The biggest shock I’ve had over the past year is the “we can do that” attitude of agencies in Asia. In London you had a defined offering. If you were a design and brand agency, that’s what you did. You wouldn’t dare to stray into campaigns and marketing, it’s just not the done thing. Very polite. Very British. In Asia it’s incredibly refreshing to see clients raise their hand to all types of work, projects, brands, etc. If someone thinks they can do it they raise their hand and give it a go. Damn the fact that they probably aren’t the most suitable agency to work on the project, if it works it works. If it fails, then hey, at least we have given it a shot. This ‘free for all’ attitude is actually incredibly refreshing especially in the tough economic climate that we have been battling with over the past few years. This has however clearly alienated those agencies that are ‘specialists’. If you are a pure design agency and don’t offer a wider solution to clients in Asia you will struggle unless you are seen as the best in your field.

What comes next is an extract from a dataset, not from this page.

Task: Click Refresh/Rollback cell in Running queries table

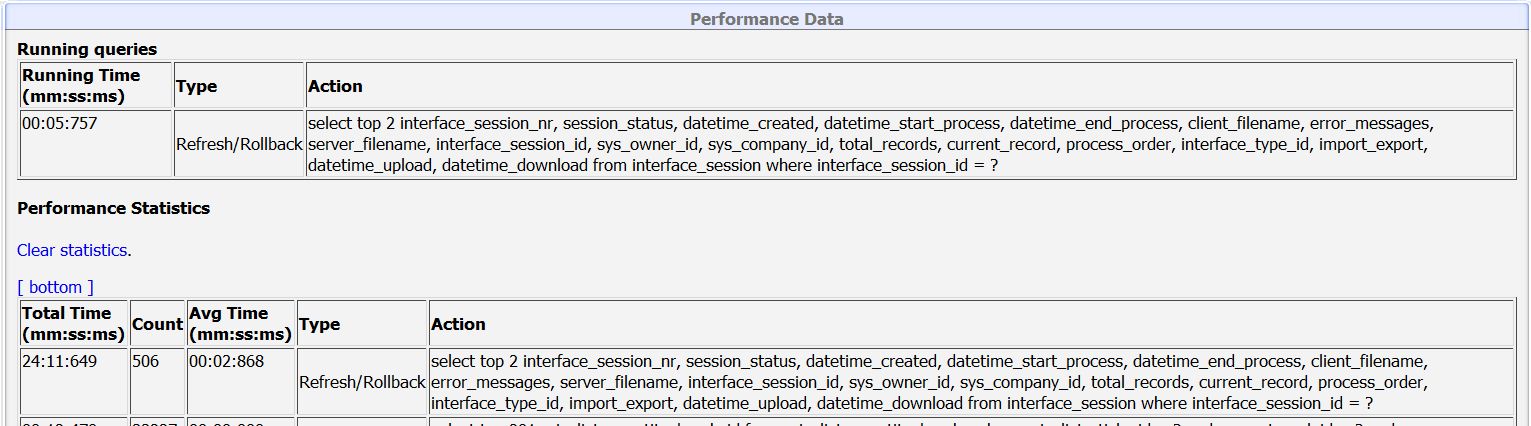Action: click(x=239, y=144)

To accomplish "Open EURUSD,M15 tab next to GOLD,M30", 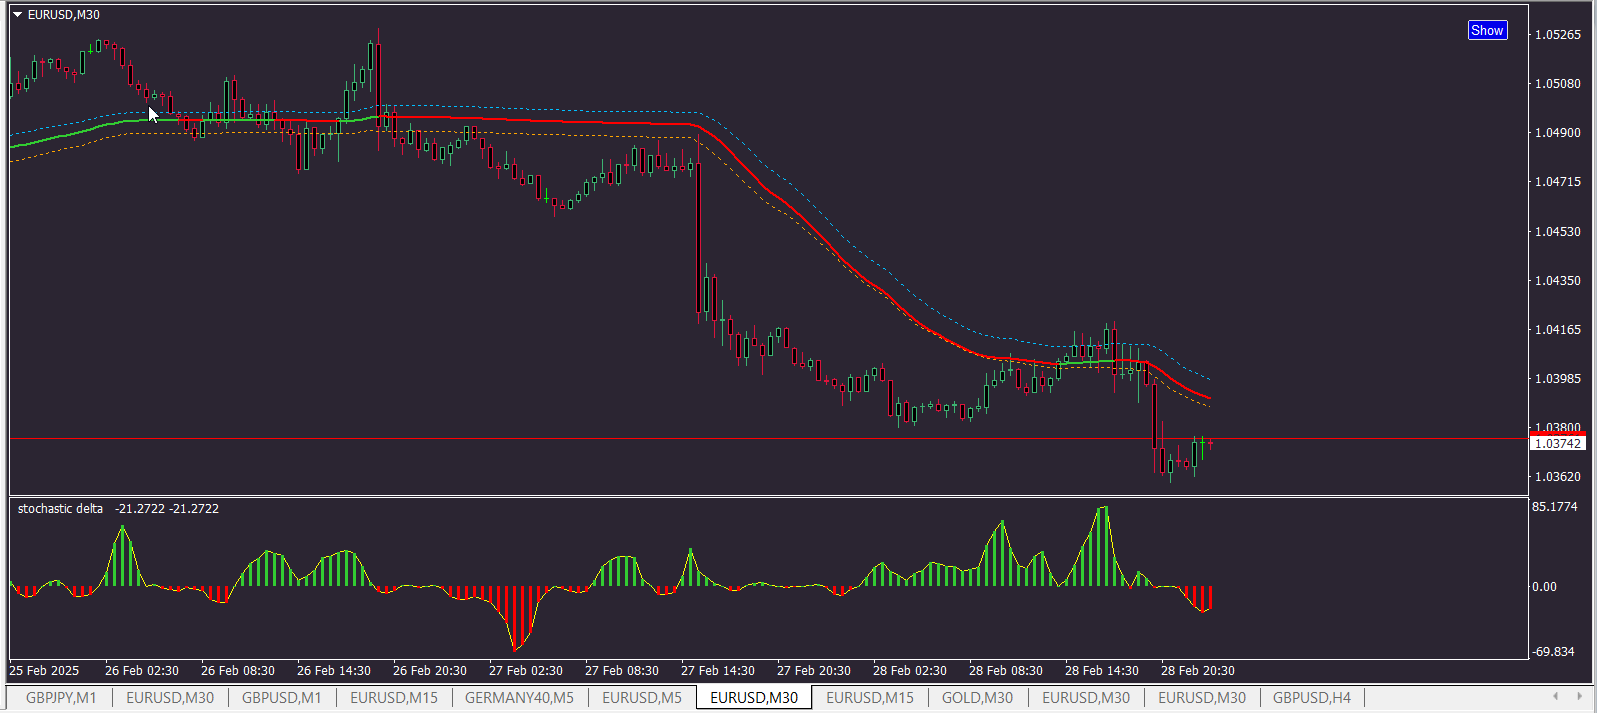I will click(x=870, y=697).
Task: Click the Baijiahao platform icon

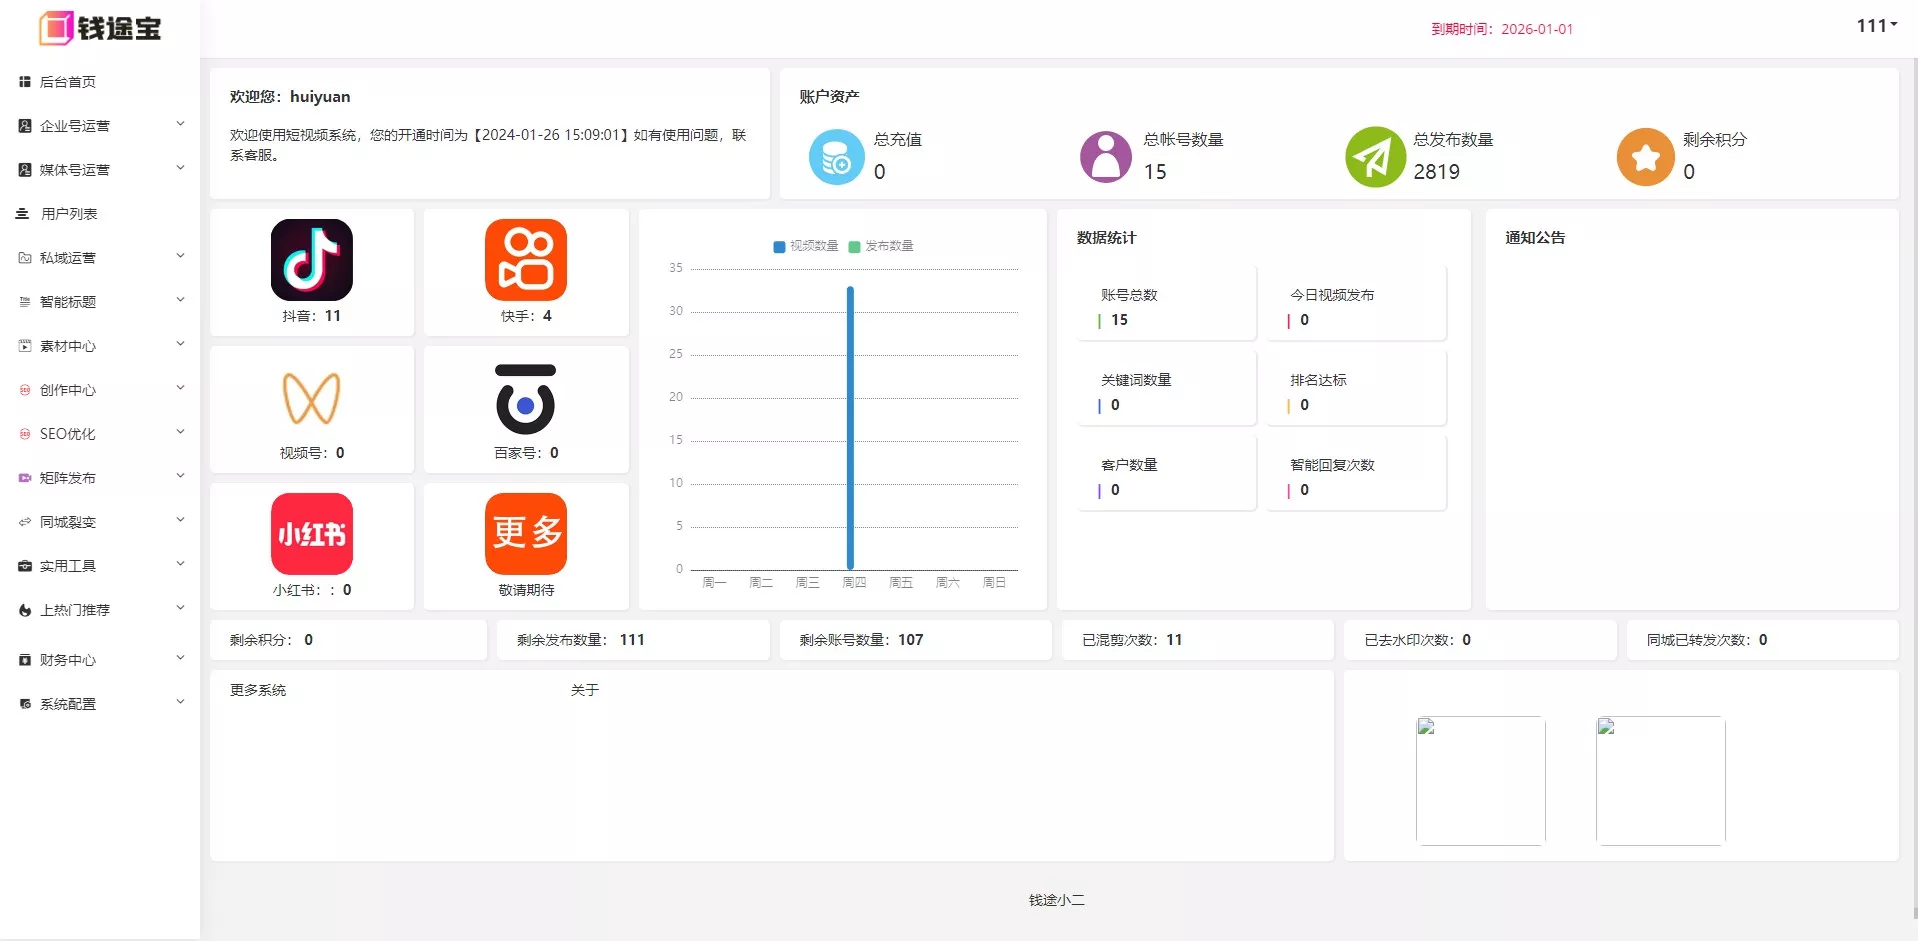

Don’t be surprised if a big network swoops in and wins that latest creative rebrand. When I first came over and met with DDB I was amazed at how versatile their offering was. A studio with over 100 staff offering digital, ATL, BTL, design, production, artwork, campaigns etc, all under one roof. Amazing. Some design agencies that had for years remained fiercely independent were sold to groups this year. For me the most notable mention goes to Design Bridge. DB was acquired by WPP earlier in the year, announced ironically just after WPP lost 10.4% in its share price back in August. Make of that timing what you will.

Of the 3 major cities we work in, Hong Kong, Singapore and Shanghai it’s clear to see that the ‘traditional’ design industry has suffered the most in HK. Singapore and Shanghai all have a number of creative design studios, from small independents to larger group owned studios. The world of FMCG design is still booming in SG and SH. Something we still see as an area of growth for many clients. Perhaps it’s the fact that many of the big FMCG brands have their hubs in Singapore; P&G, Mondelez, and Unilever to name a few. It makes perfect sense for a creative studio to have their base next door, the same can be said for SH and BJ. Hong Kong has fallen into a bit of a “no mans land”, a slightly redundant city for pure design especially in terms of FMCG packaging.

Maybe this all sounds a bit gloomy if you are based in Hong Kong, or planning on coming to Hong Kong to work in the design space…. Far from it. Hong Kong is rife with incredibly creative studios doing stunning design. More brand identity agencies that will look to roll this out into front end digital projects and printed collateral, however FMCG packaging agencies have a limited presence in Hong Kong, as do Product and Innovation agencies. Perhaps it’s the historical nature of the clients in HK (Banking, Legal, Hospitality, Aviation and Finance) that dictates the type of brands creative clients pick up here. We work with a number of creative agencies in Hong Kong that are widely regarded as being the best in their respective fields. Our best design agency clients have been the ones that have remained independent. These clients are in a great place. They can adapt to clients’ needs fast, hire quickly, and have a clear creative vision for the next few years. I personally hope to see a growth in the traditional design industry in Hong Kong, how realistic that may be is anyone’s guess. Many Chinese clients are still very traditional. High quality printed material is still widely regarded, however this generation is starting to fade and with it the digital revolution will soon take over. If you are a design agency and reading this you will need to adapt or risk being left behind or swallowed up.